Monday, July 30, 2012

That [obstetrical dilemma] really tied the [human evolution] together. Part 1.

Some impressive colleagues and I* are about to have a paper published that pulls the rug out from under a classic paleoanthropological hypothesis/theory.

Scratch that. If we're gonna do this Lebowski theme right, I just have to say that our paper will have “micturated upon” an old beloved rug, I mean story.

Trust me. Our research did not come from a “shut the [bleep] up, Donny” dismissive sort of place nor did it come from a “the bums will always lose” holier-than-thou sort of place. Nothing like that.

It came from honest to goodness seeking to understand, man.

Here's the old beloved story:

The obstetrical dilemma (OD) hypothesis = Simultaneous selection for big-brained (or simply big) babies and bipedal locomotion caused a dilemma because while babies must be large, birth canals must remain small. The consequences of this dilemma, which are often called “solutions” and “tradeoffs,” include (1) difficult and dangerous childbirth with universal assistance due to the tight fit, (2) relatively underdeveloped, helpless, often termed “secondarily altricial” neonates compared to all other primates which are precocial, and (3) compromised or sub-optimal female locomotion, since (4) selection has favored sexual dimorphism in the human pelvis with females having not just relatively wider but absolutely wider dimensions of the birth canal.

Notice how--like the way that a nice oriental rug spiffs up a dumpy Los Angeles living room--the OD skillfully ties together many unique or fascinating phenomena in human evolution, such as human bipedalism, human encephalization, hellish human childbirth, helpless (i.e. hellish?) human babies, male-biased human athletic ability, and broad ladies' hips.

And we haven't proven this story wrong.
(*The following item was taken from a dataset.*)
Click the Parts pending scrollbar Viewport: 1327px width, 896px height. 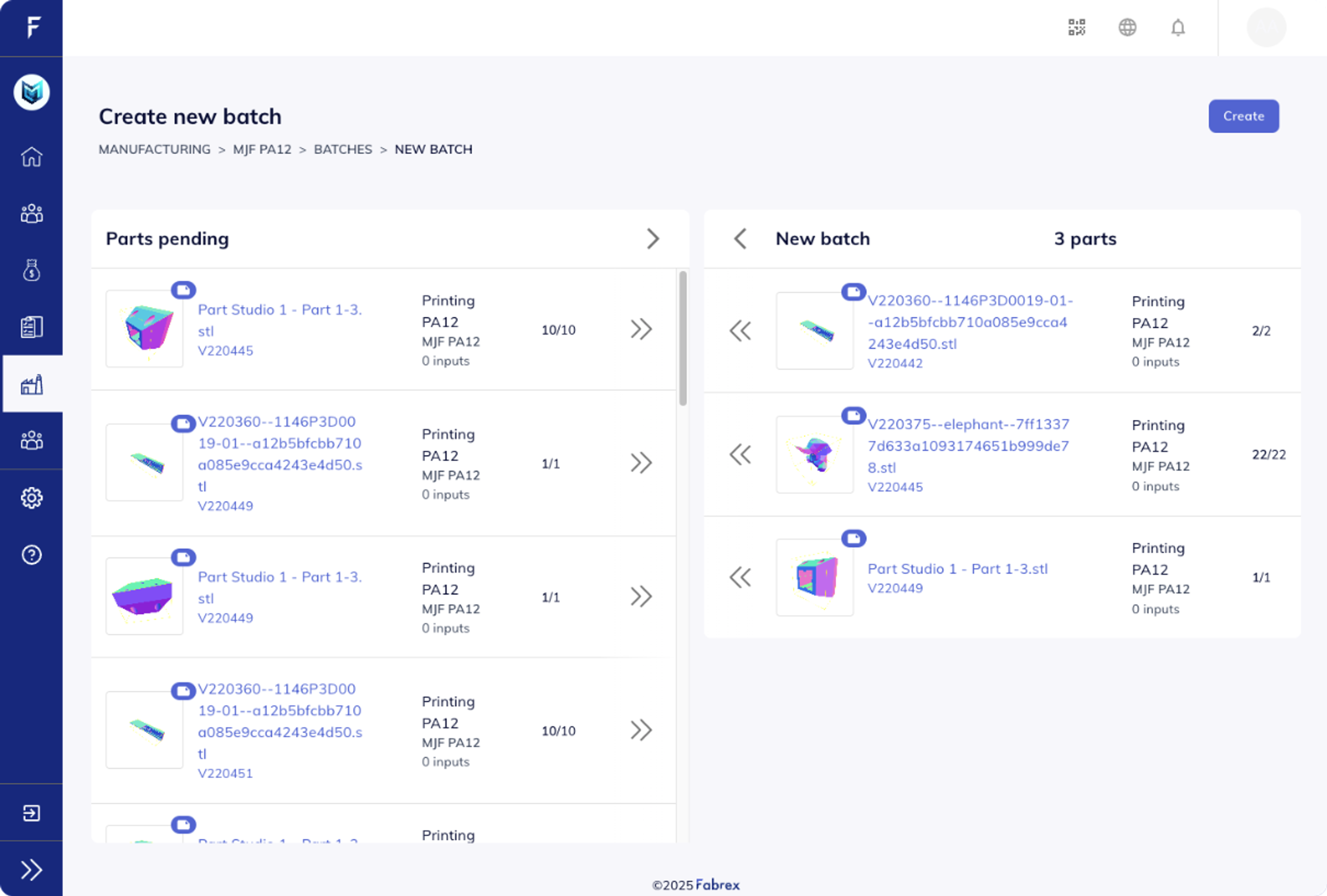click(683, 338)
But we have thrown some serious doubt on it, demonstrating how little of it holds up to current evidence.

“This is our concern, Dude.”

Way back in grad school, my wise advisor Alan Walker gave me a copy of Adolf Portmann's A Zoologist Looks at Humankind in which he argues against a pelvic constraint on human gestation and fetal growth (the OD). So that primed me to carry some doubt in this OD world.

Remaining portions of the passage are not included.